A estreia de Morii como realizador surge de uma adaptação do romance de Natsuko Imamura, expandindo a imaginação de Amiko (Osawa Kana) para o universo do visual. No ecrã, o olhar de Amiko conduz o filme, convidando o espectador a acompanhar a sua exploração juvenil, e ao mesmo tempo distanciando a audiência das restantes personagens. A personalidade de Amiko define o tom de todo o filme, que se desenrola tão imprevisível e implacavelmente como a vida de uma criança desamparada.
Amiko vive em Hiroshima, no Japão, com os pais e o irmão mais velho, numa rotina que não lhe assenta. Em tudo o que faz, Amiko rompe as normas que lhe são impostas. Impulsiva, inoportuna e impaciente, Amiko não percebe por que razão os que a rodeiam não a acompanham.
Quando uma tragédia cai sobre a sua família, a realidade colide com o mundo de Amiko, alienando-a ainda mais profundamente. Com a mãe fechada no quarto, o pai absorvido no luto, e o irmão fora de casa, Amiko perde todo o contacto que lhe oferecia alguma orientação. Esquecida entre um mundo fantástico e uma realidade assombrada, as dores de crescimento de Amiko intensificam-se. Parecendo encolher na sua roupa, sem tomar banho e ignorando a escola, Amiko torna-se mais um fantasma em sua casa.
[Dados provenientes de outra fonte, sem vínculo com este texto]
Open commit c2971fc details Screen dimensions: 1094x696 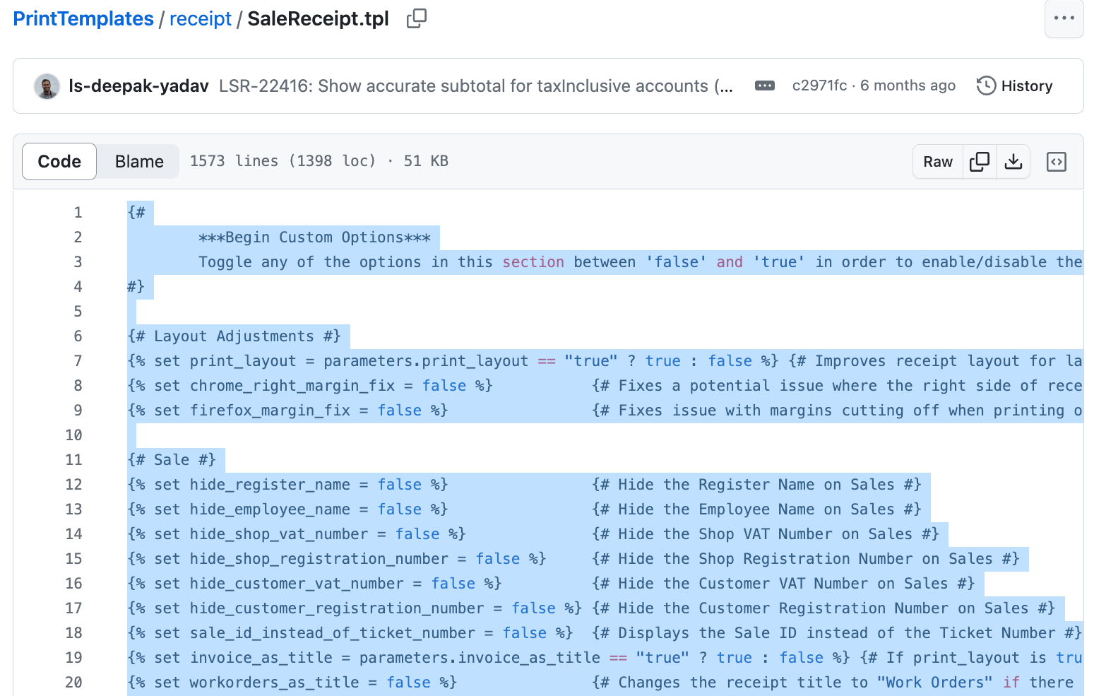pos(819,85)
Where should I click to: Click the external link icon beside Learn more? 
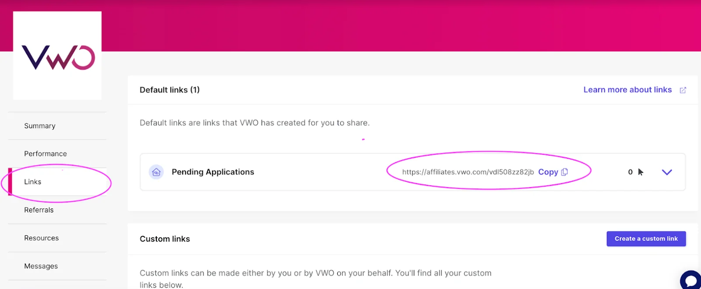[x=683, y=90]
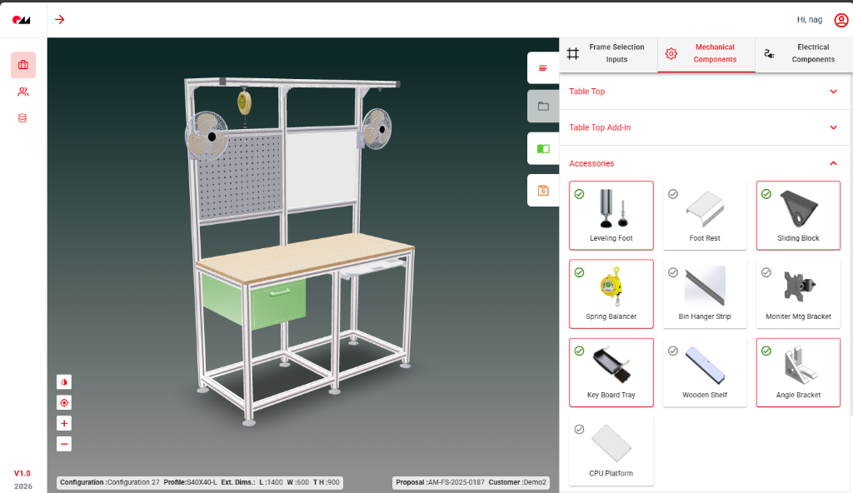This screenshot has width=853, height=493.
Task: Click the user account button at top right
Action: click(x=841, y=19)
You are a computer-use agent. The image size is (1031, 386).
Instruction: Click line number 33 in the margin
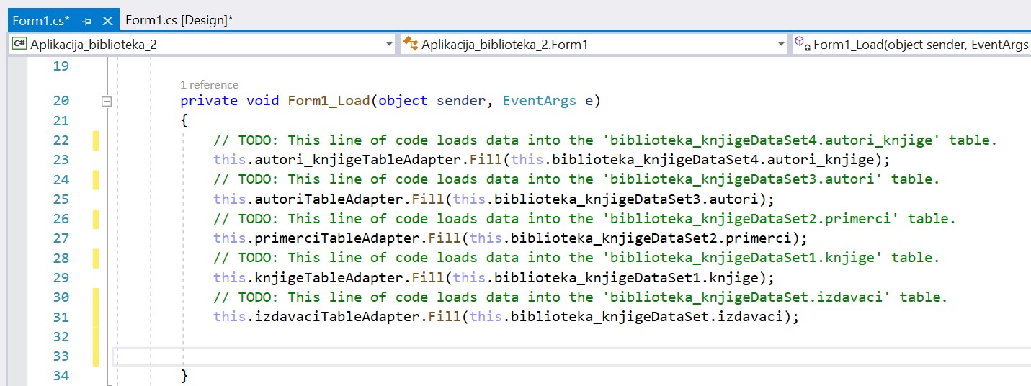(61, 356)
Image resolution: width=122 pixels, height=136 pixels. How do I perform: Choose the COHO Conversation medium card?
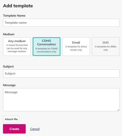pos(47,47)
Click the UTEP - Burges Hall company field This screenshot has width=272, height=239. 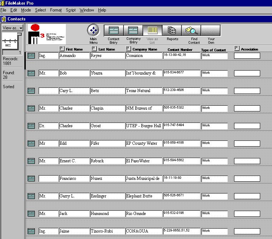[x=144, y=126]
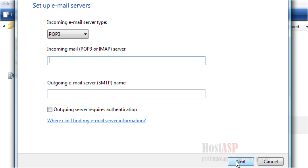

É no espaço entre imaginação e realidade que Amiko tenta fazer sentido da sua dor. O seu mundo enche-se de fantasmas, coloridos e extravagantes, que se fazem ouvir quando Amiko está só, e aparecem apenas a si e à audiência. Sem saber o que mais fazer, Amiko canta “Os fantasmas não são reais… Mas eu tenho um pouco de medo”.
Apesar de todo o seu peso, Amiko permanece uma história encantadora, uma procura pela beleza mesmo nos momentos mais dolorosos, uma lição de que a esperança pode existir mesmo nas paisagens revestidas de fantasmas.